For this first post, I would like to return to a subject we
touched on only briefly in the book, in the Living Well phase. Item #3 on my Top Ten List for Living Well Even While
Sick was “Learn to be honest about how you are feeling.” Part of that
involves being candid and unashamed of your condition. It’s not your fault you got sick, you
are not trying to whine or complain—you just need people to know the truth of
your life so they have realistic expectations of you. A few months ago a freelance
journalist contacted me for an interview. She wanted to talk about when NOT to
tell. She had lived with a chronic condition for many years, now had school age
children, but had never told them about her condition as she felt they were to
young to understand and might be frightened. She also had never told her
employers, fearing she would lose work. Conversely, my children were teenagers
as my health began to fail and there was no hiding it from any of them. They
were as anxious for a diagnosis as I was. I also had to leave my career and go
on long-term disability, which meant spending 3 long years trying to prove I was sick to a for-profit insurer motivated
to deny my claim. I hadn’t really thought about the situations when it is not wise to tell people you are sick, even if you don't look it.
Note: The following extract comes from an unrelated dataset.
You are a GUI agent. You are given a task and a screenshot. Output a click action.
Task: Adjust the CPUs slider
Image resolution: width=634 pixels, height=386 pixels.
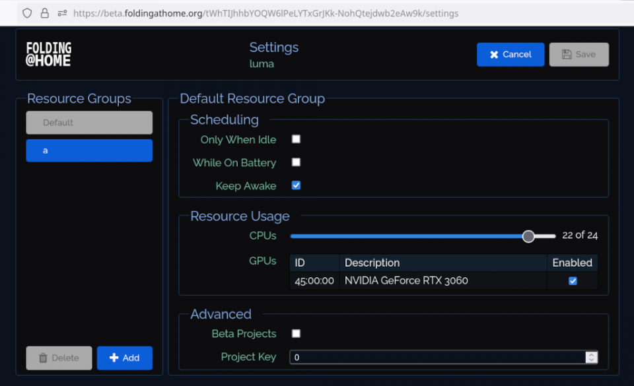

Here’s what I’ve come
Family – You need
their support and they need to do more around the house to lighten the load on
you. While the little ones may be too young to understand, once they are older,
they deserve honesty, as they have good sniffers and will know something is
wrong. I would suggest children are old enough to know when they are old enough
to be assigned household chores. Your spouse also deserves to be allowed into a
partnership with you to cope with this reality. Don’t forget, the illness, in a
very concrete way, is happening to your spouse or partner, too. They will feel
helpless if they are shoved to the side, better to ask for help when you need
it and let them know when you are having a bad day.
Work Place – This
is really a double-edged sword. If you do tell, you may be less likely to be
considered for promotion or assignments. If you don’t tell, and have more
absences than a healthy person, you may be seen as a malingerer. If, in the
end, you need to make a disability claim as I did, you will need the support of
your human resources department. If you have hidden your failing health, it
will be more difficult to access that support. My advice is to be absolutely
candid with your immediate supervisor and offer to work collaboratively with him or her
to assure work gets done. Anyone beyond that can be told on a 'need to know' basis. If a co-worker is depending on you, they probably need to know.
Social – I think
in the early years of chronic illness, there is a natural desire to talk about it
with friends. It’s an emotional and life altering experience; we rely on our good friends for
sympathy and understanding. But if that’s all you can talk about, you may find
friends turning away from the burden of it. Either you are telling too much too
often, or this person isn’t quite the friend you thought. If you are in this
situation, it’s absolutely appropriate and wise to see a professional counselor to
help you cope with this overwhelming time. I’ve lived with illness so long now,
it’s no longer very emotional for me, telling is a fact, rather than a story. I
may say nothing more than “I have this chronic illness, so I may not be as
socially available as your other friends.” Or, “I have to rest each afternoon,
so my friends generally don’t call me between 3-5.” I find that the less laden with emotion my telling is, the more sympathy I receive. Hope this helps, let us know what works for you in telling–and not telling.